* _次の課題_:
**1)** 「光、一歩手前」の観劇レビューについて、次の問いに答えてください。
(a) 満足度の平均はいくつですか。
(b) 高円寺の地下空間に映し出される絵巻物は全何話ですか。
(c) 入口の扉を定期的に開けるのは何のためですか。
**2)** 「光、一歩手前」の観劇レビューを、最後の文の後から書き継いでください。

* _選択テキスト_:
═══

光、一歩手前 公演情報 光、一歩手前」の観てきた!クチコミ一覧

満足度の平均 4.5
1-2件 / 2件中
  • 実演鑑賞

    満足度★★★★

    (笑えた度)4.12(今感)4.12(完成度)5.15(平均)4


    Amazonでポチッた手持ちライトに照らされて、味のある高円寺の地下空間に映し出される全77話の絵巻物、目眩く寓話の世界。

    本当に大切なものは目には見えない。
    サンテなんとか、「目薬のような名前の作家」(©︎尾崎さん)が書き記した言葉を敷衍した珠玉の名言の数々。

    息つく暇もなく繰り出される言葉のシャワーに圧倒される100分


    ネタバレBOX


    手持ちライトに照らされた呪術的、幻想的な劇空間

    役者各人が手持ちしたライトと、スマホからのBluetooth接続での音響操作による圧倒的な空間支配。
    劇場内だけでなく、会場の特性により換気のため定期的に入口の扉を開けることによって、外部との連続を取り入れ、日常と非日常が入り交じる呪術的な劇空間を創出。

═══

* _抽出データ_:
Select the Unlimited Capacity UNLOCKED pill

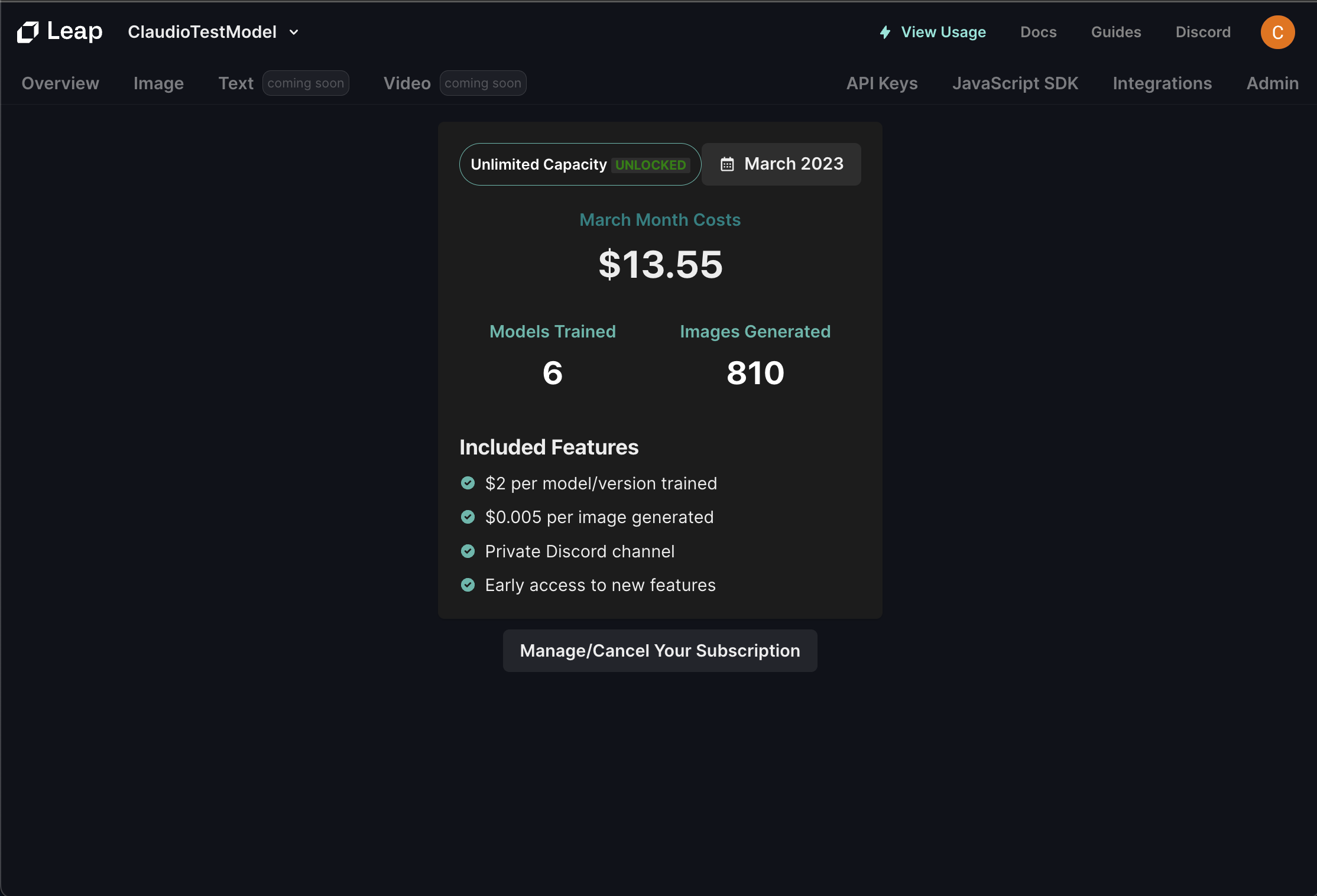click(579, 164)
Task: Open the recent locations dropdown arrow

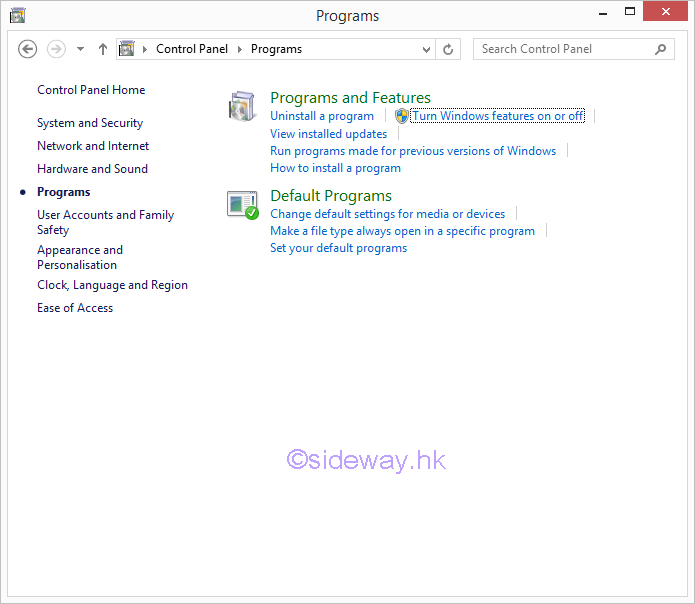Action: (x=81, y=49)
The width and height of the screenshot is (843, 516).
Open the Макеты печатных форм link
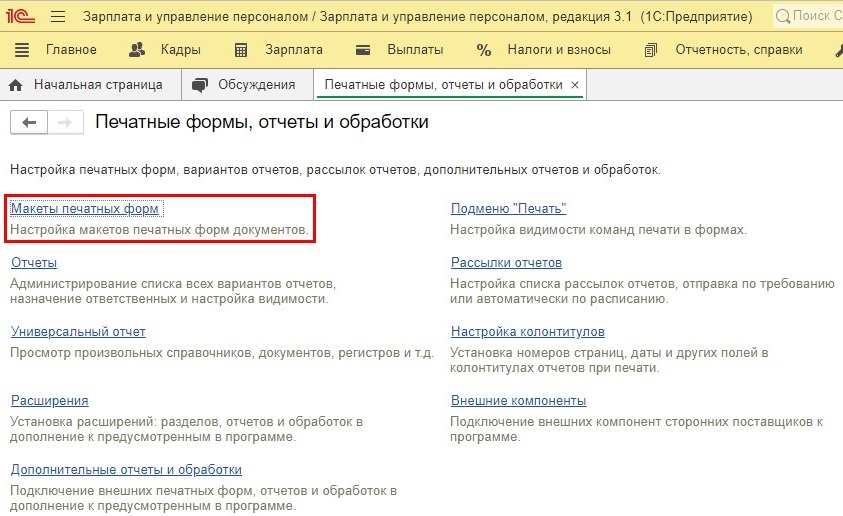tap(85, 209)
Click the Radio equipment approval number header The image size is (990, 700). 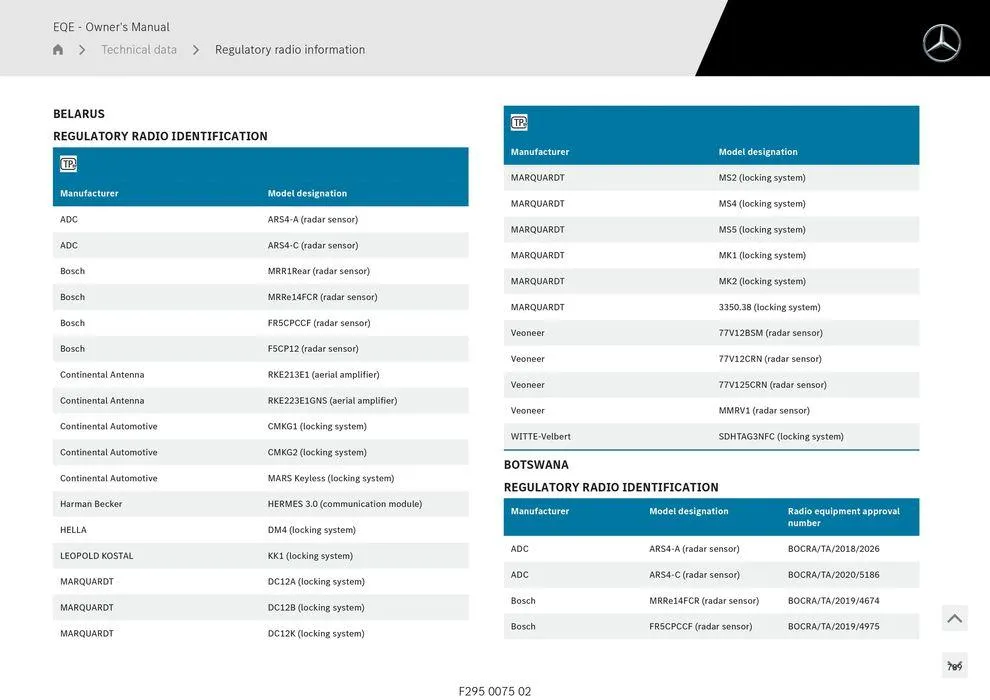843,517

═══

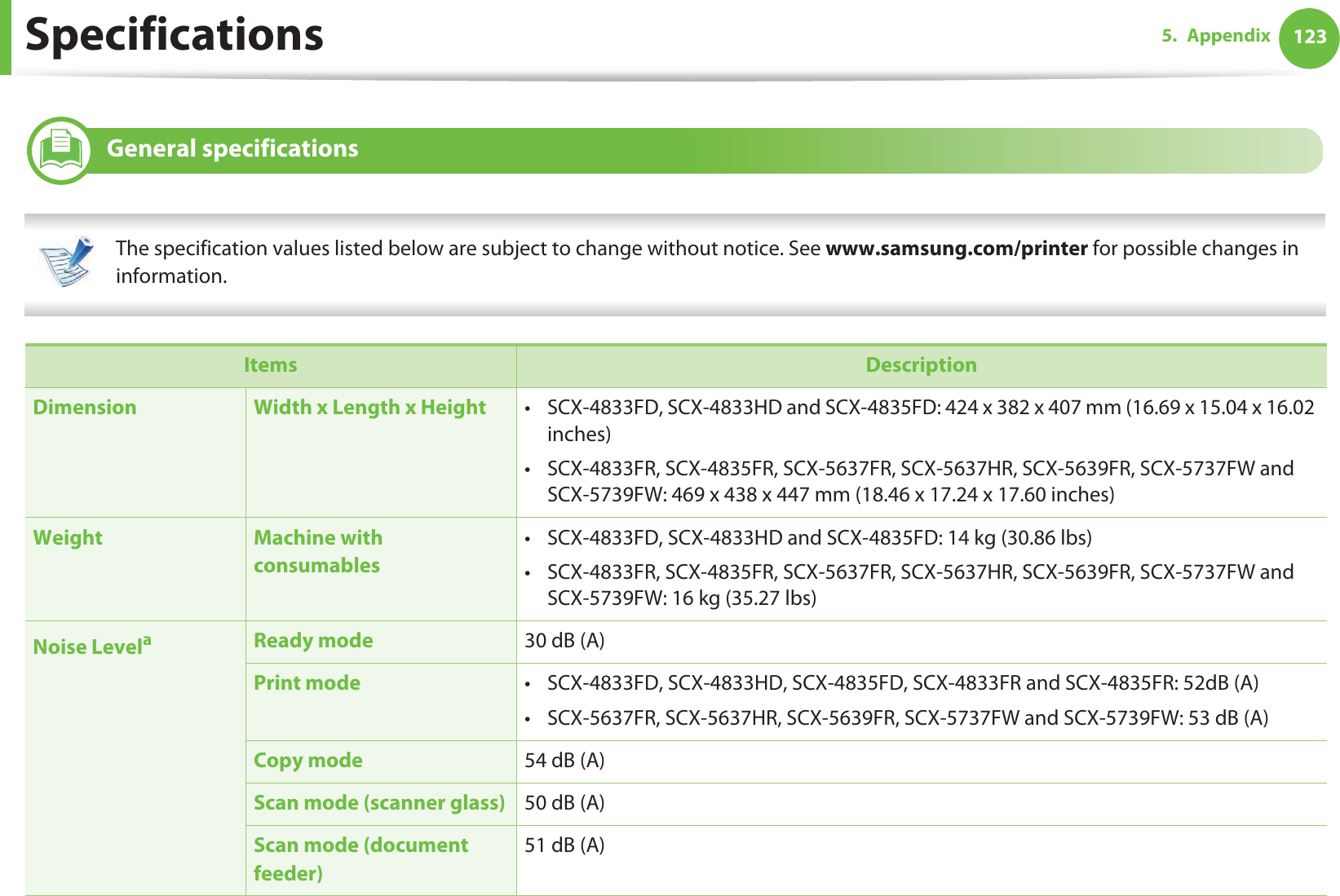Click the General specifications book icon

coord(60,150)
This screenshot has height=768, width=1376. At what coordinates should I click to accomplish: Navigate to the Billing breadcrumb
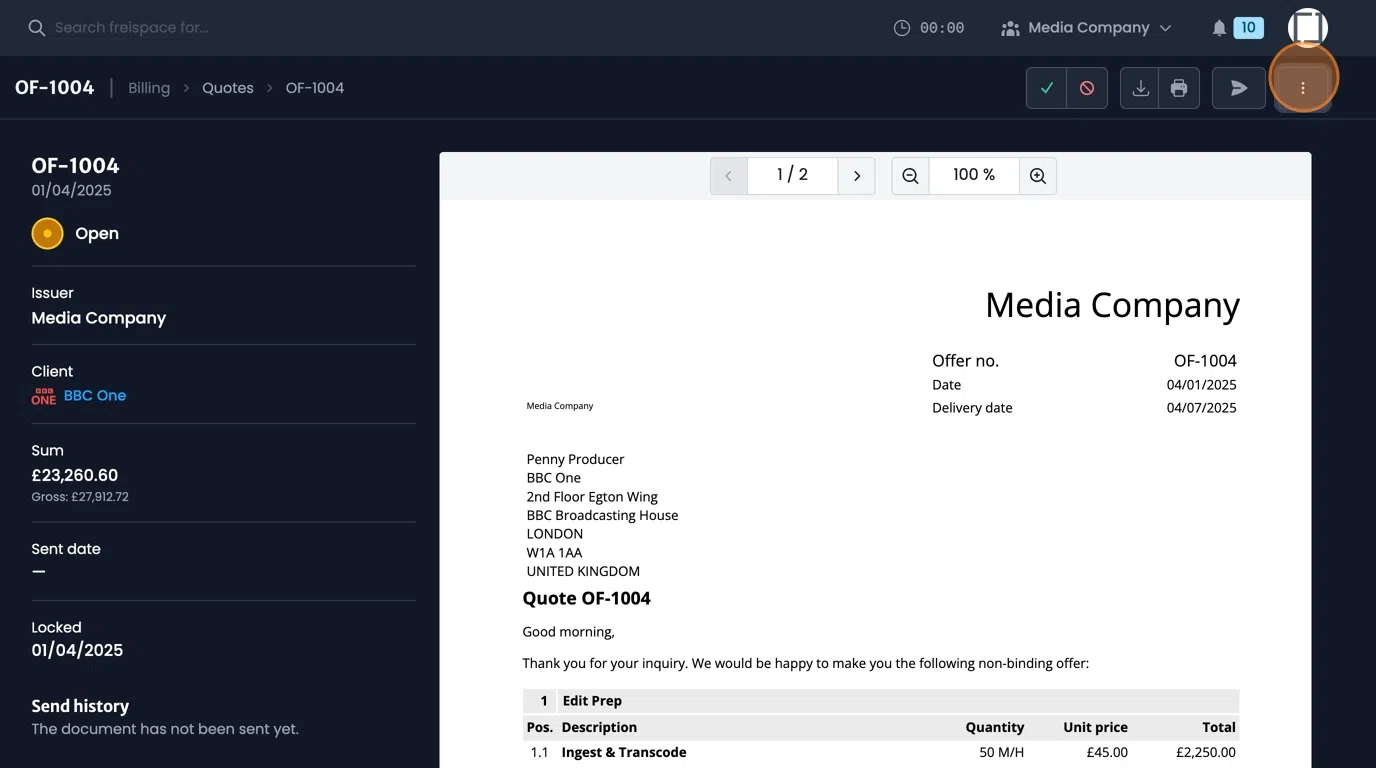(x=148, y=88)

═══

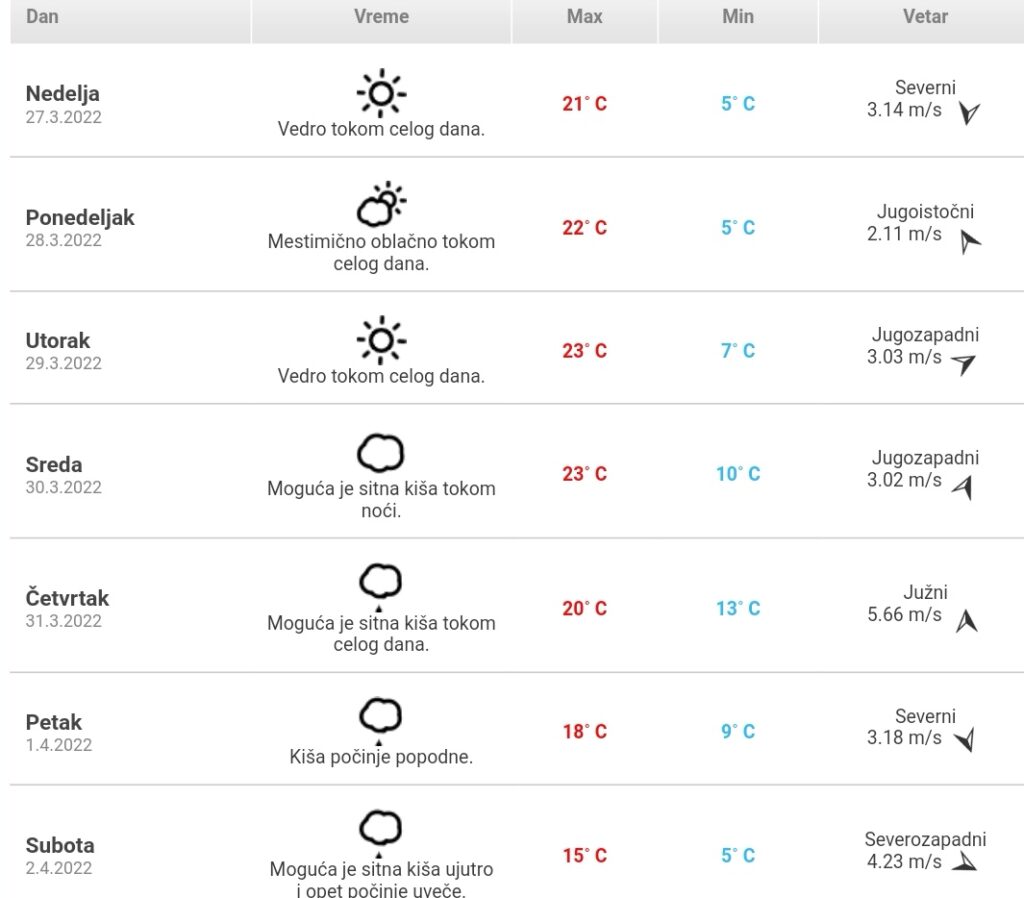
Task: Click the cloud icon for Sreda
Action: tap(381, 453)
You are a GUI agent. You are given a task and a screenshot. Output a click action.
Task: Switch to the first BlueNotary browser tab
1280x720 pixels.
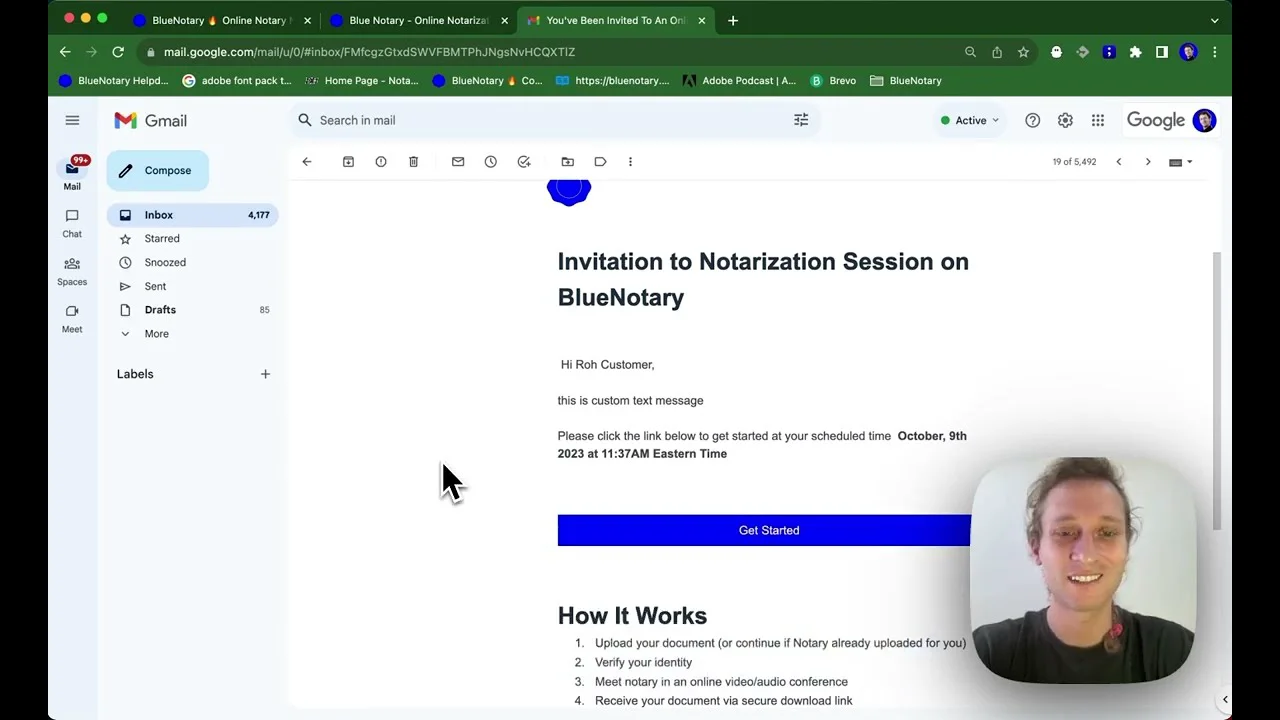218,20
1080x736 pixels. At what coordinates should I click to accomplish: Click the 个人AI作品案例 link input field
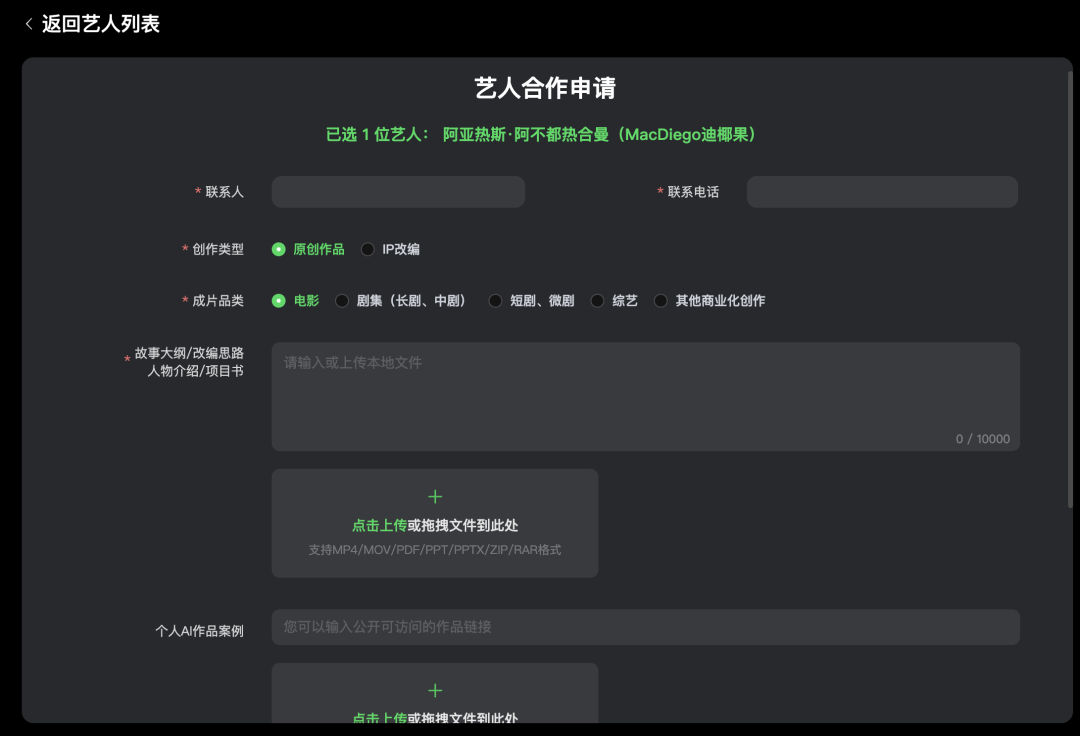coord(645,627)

═══

* _演習の解答_:
**1)**
(a) 満足度の平均は4.5です。
(b) 絵巻物は全77話です。
(c) 会場の特性により、換気のために入口の扉を定期的に開けています。

**2)**
    言葉使いの魔術

    ホワイトボードに役者が手書きする文字、時にはヘタウマな絵により生じる詩情。詩人・歌人の土台を思わせる、アフォリズム(警句)、レトリック、言葉の音や連想を用いた複雑な言葉遊びや比喩表現の多用。日本語接続詞などのわずかな独特な表現によって、日常の言葉に詩情が溢れ出る。ナンセンスの原点はほんの少しの違和感にあったのだと気付かされる。

    機関銃のように繰り出される過剰なセリフと限界まで体力を使う身体表現

    言葉を洪水のように浴びせかけることで、観客は現実から引き剥がされ、演劇空間に放り出される。時には単独で、時にはささやき、時には複数唱和ユニゾンでつむぎ出される言葉たち。アントナン・アルトーを想起させる激しい身体性と非常にエネルギッシュな表現が、引き摺り込まれた観客を捉えて離さない。

    抒情的で詩的な世界観と宇宙規模で人間愛を語る文学的態度

    ノスタルジー、夢、記憶、そして純粋な愛や孤独を、非常に美しく、時に残酷に、詩的な言葉で描き出す。
    個人の孤独や、人々の愛憎を扱いながらも、その根底には人類全体や存在そのものへの問いかけがあり、スケールの大きな文学的態度を示している。


    我々はどこにいても、その相互の距離は1光年未満。日本のアングラの原点、寺山からの距離50年は誤差に過ぎない。偉大な作家の精神は、人類の記憶となって、何度でも繰り返して現れるのだろう。

    本作「光、一歩手前」では、POPな音楽に彩られて、人類の記憶が現代劇として見事に美しく昇華されている、そう感じた。


  • 実演鑑賞

    満足度★★★★★

    改めて説明文のあらすじを読むと、こんな話だったっけ?と思ってしまうが、そんなことはもうどうでもよくなってしまうような、全77話で展開される約110分のハイスピード舞台。

このページのQRコードです。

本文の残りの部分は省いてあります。